** Document section follows **

Geist began substituting as a co-host on MSNBC's 6–9 a.m. morning time slot almost immediately after Don Imus was fired in late April 2007. He was named permanent co-host of Morning Joe, along with Joe Scarborough and Mika Brzezinski, in September 2007. In late July 2009, Geist began hosting his own 30-minute program, Way Too Early with Willie Geist, which aired at 5:30 a.m. immediately before Morning Joe on MSNBC. In 2010, he began substituting for Matt Lauer as host of the Today Show and as the show's newsreader. In 2012, Geist became an official co-host of Today and left Way Too Early. In 2016, he was made solo-host of the new Sunday Today that launched in April. Geist has contributed to NBC Sports and NBC News's coverage of every Olympic Games since 2010.

Geist solo anchored NBC's hours-long coverage of the Orlando nightclub shooting on the morning of June 12, 2016. He was on the air for seven successive hours in an NBC News Special Report that aired across the United States. Geist and Sunday Today earned the prestigious Edward R. Murrow Award for similar coverage on August 4, 2019, the morning after mass shootings in El Paso, Texas, and Dayton, Ohio.

** End of Document section **
** Dataset extract follows **

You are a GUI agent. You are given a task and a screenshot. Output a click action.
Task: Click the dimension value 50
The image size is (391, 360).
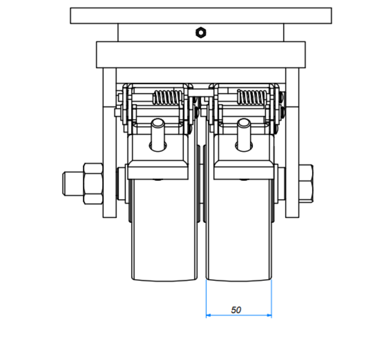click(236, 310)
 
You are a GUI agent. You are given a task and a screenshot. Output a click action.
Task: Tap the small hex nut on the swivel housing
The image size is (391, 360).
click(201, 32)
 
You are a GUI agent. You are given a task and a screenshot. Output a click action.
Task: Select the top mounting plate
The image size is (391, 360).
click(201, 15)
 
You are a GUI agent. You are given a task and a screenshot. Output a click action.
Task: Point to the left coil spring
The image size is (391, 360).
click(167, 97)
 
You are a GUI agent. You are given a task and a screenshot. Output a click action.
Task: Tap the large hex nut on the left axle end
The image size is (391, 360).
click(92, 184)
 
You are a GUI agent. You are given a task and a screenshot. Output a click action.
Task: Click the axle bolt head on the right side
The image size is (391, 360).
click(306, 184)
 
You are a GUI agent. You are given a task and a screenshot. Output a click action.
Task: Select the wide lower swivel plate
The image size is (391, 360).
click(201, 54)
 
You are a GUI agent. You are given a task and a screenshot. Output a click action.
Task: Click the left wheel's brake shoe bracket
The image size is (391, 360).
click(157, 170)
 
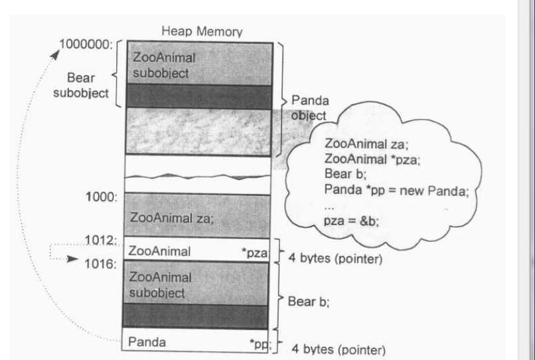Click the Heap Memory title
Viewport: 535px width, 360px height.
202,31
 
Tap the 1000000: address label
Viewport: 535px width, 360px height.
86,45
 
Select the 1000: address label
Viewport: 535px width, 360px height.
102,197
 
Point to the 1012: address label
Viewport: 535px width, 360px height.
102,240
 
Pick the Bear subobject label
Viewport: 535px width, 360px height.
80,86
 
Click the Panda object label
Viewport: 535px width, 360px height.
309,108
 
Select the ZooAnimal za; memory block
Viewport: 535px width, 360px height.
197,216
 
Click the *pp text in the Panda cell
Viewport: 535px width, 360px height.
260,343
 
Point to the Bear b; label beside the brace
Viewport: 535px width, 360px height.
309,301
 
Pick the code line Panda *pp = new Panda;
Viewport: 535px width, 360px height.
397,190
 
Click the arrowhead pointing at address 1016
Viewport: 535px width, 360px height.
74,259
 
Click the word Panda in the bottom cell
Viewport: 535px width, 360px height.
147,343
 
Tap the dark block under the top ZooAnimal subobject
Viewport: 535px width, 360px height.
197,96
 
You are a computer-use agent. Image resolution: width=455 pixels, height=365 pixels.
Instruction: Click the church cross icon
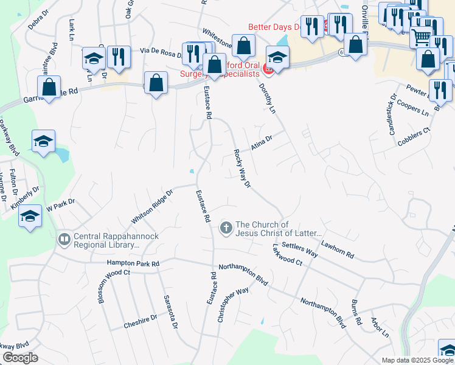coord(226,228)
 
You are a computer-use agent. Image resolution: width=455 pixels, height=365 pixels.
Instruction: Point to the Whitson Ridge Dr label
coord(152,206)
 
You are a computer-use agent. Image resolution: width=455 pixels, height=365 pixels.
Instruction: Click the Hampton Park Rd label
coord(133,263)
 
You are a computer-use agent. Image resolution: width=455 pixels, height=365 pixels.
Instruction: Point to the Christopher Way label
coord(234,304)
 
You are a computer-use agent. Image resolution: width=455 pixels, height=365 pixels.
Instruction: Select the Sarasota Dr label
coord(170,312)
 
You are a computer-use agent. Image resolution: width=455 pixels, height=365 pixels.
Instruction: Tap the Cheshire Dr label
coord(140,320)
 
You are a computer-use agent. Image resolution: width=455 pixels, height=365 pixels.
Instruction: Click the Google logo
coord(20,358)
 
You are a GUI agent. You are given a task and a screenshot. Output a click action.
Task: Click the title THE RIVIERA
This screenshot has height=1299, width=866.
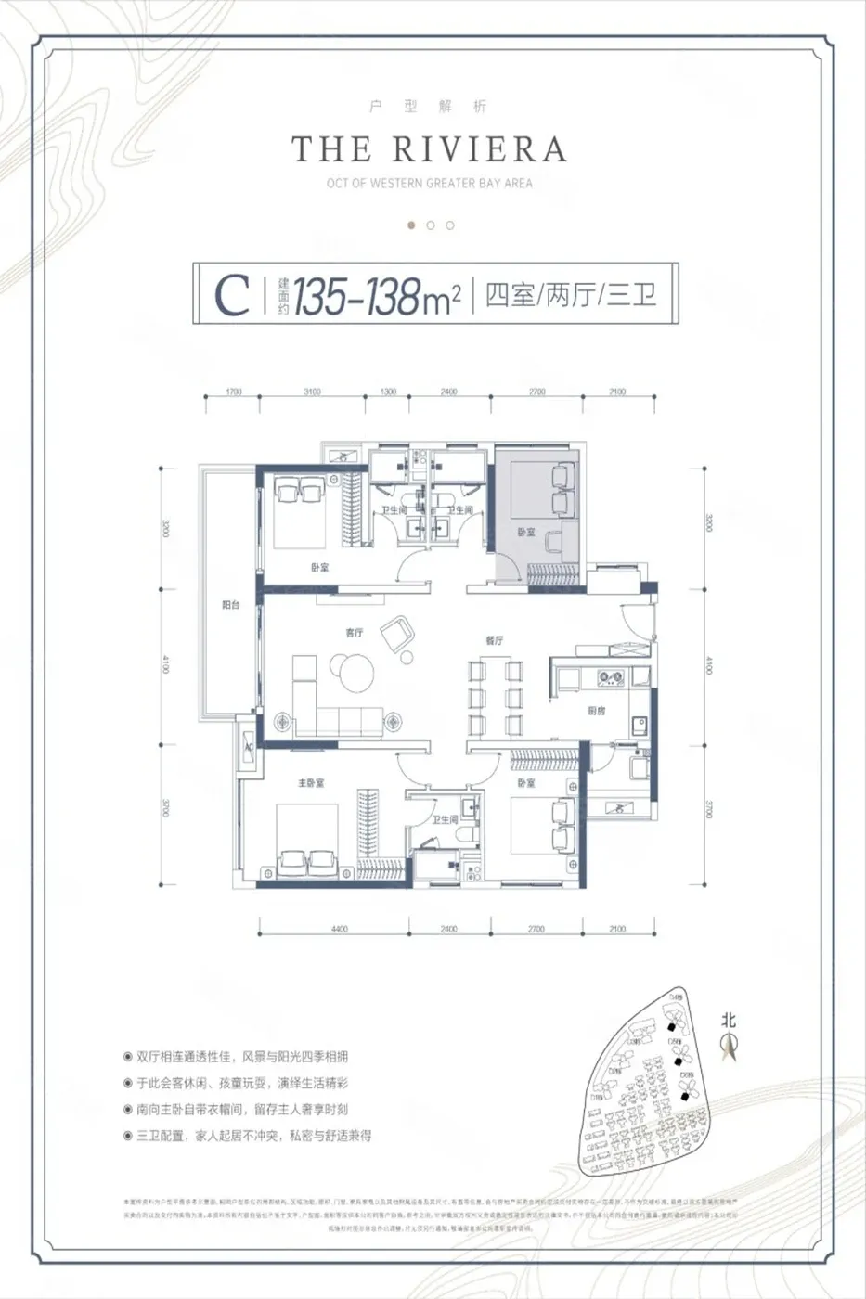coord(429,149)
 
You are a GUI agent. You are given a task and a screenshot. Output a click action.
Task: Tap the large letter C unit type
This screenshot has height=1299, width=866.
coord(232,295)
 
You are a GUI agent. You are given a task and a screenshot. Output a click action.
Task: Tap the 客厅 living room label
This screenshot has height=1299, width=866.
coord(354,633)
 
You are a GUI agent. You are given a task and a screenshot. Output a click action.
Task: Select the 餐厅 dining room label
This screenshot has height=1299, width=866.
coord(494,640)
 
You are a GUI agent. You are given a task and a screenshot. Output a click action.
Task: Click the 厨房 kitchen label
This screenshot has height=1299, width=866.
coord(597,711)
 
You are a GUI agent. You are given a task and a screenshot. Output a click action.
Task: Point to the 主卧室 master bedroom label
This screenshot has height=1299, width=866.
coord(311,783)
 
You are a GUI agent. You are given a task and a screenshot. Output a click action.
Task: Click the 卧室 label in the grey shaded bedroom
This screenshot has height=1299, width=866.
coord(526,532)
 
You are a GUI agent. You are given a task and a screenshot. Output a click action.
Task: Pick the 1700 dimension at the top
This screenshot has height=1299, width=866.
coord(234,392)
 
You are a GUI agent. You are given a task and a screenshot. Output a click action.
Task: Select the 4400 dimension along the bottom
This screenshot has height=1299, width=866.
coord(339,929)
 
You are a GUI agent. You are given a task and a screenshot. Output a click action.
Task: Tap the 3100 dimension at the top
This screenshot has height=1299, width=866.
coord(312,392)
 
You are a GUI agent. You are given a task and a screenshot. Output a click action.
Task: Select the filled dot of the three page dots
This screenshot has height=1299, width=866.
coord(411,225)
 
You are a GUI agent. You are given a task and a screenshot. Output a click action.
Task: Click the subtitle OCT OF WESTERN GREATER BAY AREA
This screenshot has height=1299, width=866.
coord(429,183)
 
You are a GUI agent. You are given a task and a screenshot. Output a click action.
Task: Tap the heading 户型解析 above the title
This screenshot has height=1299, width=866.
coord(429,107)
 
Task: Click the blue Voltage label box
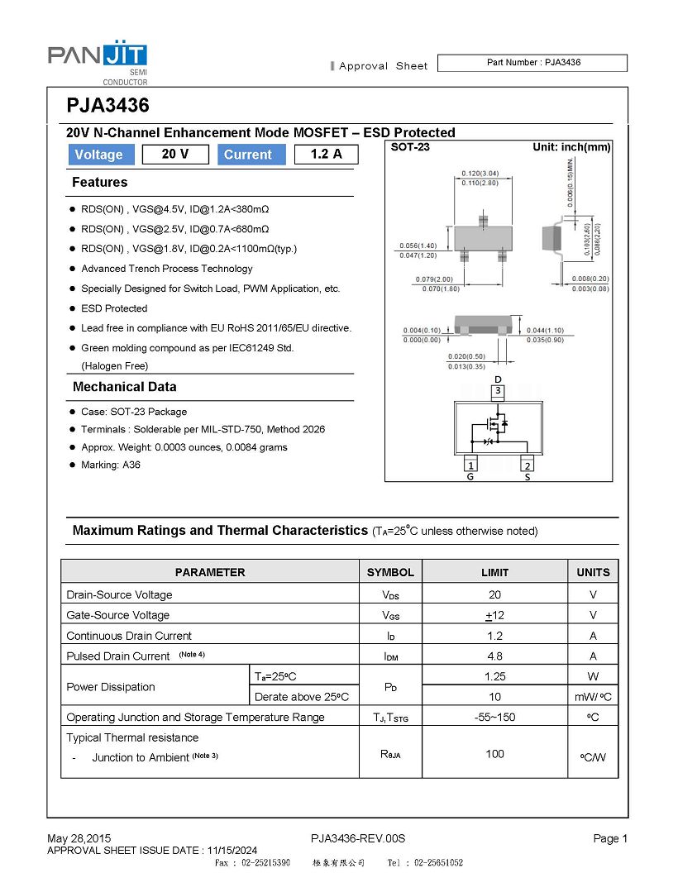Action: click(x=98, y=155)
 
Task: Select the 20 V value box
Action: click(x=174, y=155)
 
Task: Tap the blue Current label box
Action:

** End of Dataset extract **
** Dataset extract follows **

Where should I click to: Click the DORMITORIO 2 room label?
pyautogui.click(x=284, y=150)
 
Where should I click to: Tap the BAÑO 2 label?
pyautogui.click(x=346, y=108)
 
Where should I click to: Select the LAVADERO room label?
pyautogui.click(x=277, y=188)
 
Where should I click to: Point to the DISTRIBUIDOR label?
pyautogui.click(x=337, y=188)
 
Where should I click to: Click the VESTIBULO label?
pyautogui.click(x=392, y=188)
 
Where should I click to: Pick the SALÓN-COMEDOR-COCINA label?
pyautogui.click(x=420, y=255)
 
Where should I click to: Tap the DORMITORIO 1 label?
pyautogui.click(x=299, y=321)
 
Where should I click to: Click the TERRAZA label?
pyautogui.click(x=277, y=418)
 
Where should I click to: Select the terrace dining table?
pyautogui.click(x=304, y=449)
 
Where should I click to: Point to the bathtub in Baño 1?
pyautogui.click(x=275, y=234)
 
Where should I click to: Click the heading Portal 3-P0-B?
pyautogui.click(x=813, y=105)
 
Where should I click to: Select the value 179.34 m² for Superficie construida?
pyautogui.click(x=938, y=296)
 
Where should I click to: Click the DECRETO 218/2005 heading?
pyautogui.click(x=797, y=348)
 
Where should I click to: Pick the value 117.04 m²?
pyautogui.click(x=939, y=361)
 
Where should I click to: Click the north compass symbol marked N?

** End of Dataset extract **

*Required work*:
**1.** In the text on Willie Geist's broadcasting career, when was Geist named permanent co-host of Morning Joe?
**2.** Extend the text on Willie Geist's broadcasting career from its last sentence.
The items above are separate material and are not part of the text on Willie Geist's broadcasting career.

*Answers given*:
**1.** In September 2007.

**2.**
=== Podcast ===
Geist hosts the popular Sunday Sitdown podcast, which features the full-length, unedited versions of his Sunday Today television profile interviews.

In 2025, it was reported that Geist will continue hosting Sunday Today and co-hosting Morning Joe once the corporate separation of MSNBC from NBC News is complete.

On January 22, 2025, Geist hosted the first Sunday Sitdown LIVE at New York's City Winery, interviewing comedian Nate Bargatze in front of a sold-out crowd that traveled from across the country. An edited version of the conversation aired on Sunday TODAY.

=== Other media roles ===

- Geist did voice work in Kung Fu Panda 3 (2016), voicing Sum opposite Al Roker's Dim, and has made cameos in several other movies and television shows.
- He is a frequent guest on Andy Cohen's late night Bravo show Watch What Happens Live, where he often is paired with a Real Housewife.
- Geist has appeared twice in People magazine's "Sexiest Men Alive" issue, in 2012 and 2017.
- In 2019, Geist participated with Jenna Bush Hager in a special episode of How Low Will You Go that aired on the Today Show.
- In 2024, Geist appeared as a fictionalized version of himself on the twelfth season of the HBO show Curb Your Enthusiasm.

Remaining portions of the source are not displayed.